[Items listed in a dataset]
* * * * *

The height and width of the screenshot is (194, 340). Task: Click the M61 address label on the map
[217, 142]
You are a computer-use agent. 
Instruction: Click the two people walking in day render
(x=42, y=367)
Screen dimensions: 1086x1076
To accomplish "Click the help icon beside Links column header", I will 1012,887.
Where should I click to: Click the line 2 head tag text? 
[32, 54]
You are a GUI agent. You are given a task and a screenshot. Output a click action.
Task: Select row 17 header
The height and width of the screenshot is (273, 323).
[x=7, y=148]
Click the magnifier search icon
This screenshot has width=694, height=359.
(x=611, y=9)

* * * * *

■ Work to be completed
Pull out every line holding "agent" from the records above, and copy it.

■ Completed exercise
You are a computer-use agent. 
You are a GUI agent. You are given a task and a screenshot. Output a click action.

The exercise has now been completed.